Project 2

Completing a full text analysis

Overview

You will find a data set containing string data. The data could be on newspaper articles, tweets, songs, plays, movie reviews, or anything else you can imagine. Then you will answer questions of interest and tell a story about your data using string and regular expression skills you have developed.

Your analysis must contain the following elements:

  • at least 3 str_*() functions
  • at least 3 regular expressions
  • at least 2 illustrative, well-labeled plots or tables
  • a description of what insights can be gained from your plots and tables
  • a reference / documentation of the data source.

Logistics:

  • please include all your code used in the analysis.
  • make sure that all graphs are well-labeled (including x and y axes, title of the graph, and accurate and succinct labels for color and fill).
  • do not include superfluous error or warning messages.
  • include a few sentences describing each of your plots or tables. That is, tell the reader what they see when they look at the plot. Your narrative description should be in the text part of the qmd file, not as a comment in an R chunk.

Some potential places to find text data

I’ve gathered some potential datasets for you to work with. All of the datasets below contain some or a lot of text.

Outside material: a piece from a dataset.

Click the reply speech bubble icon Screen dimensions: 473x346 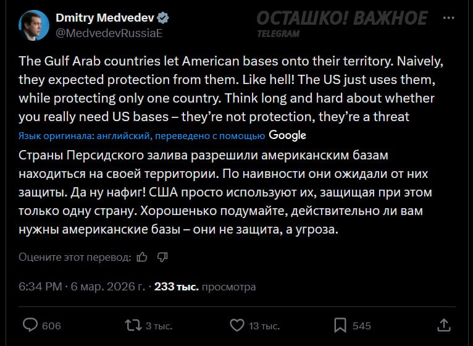click(31, 325)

install.packages("devtools")
devtools::install_github("nicholasjhorton/FederalistPapers")
devtools::install_github("Amherst-Statistics/DickinsonPoems")
read_csv("https://raw.githubusercontent.com/the-pudding/data/master/dearabby/raw_da_qs.csv")
library(RTextTools) 
data(NYTimes)
as_tibble(NYTimes)
  • the options are endless – be resourceful and creative!

Timeline

Mini-Project 2 must be submitted on Canvas (not Gradescope) by 11:59 PM on Wednesday October 2. You will add a tab to your Quarto webpage for Mini-Project 3 and submit the new page’s URL.

:::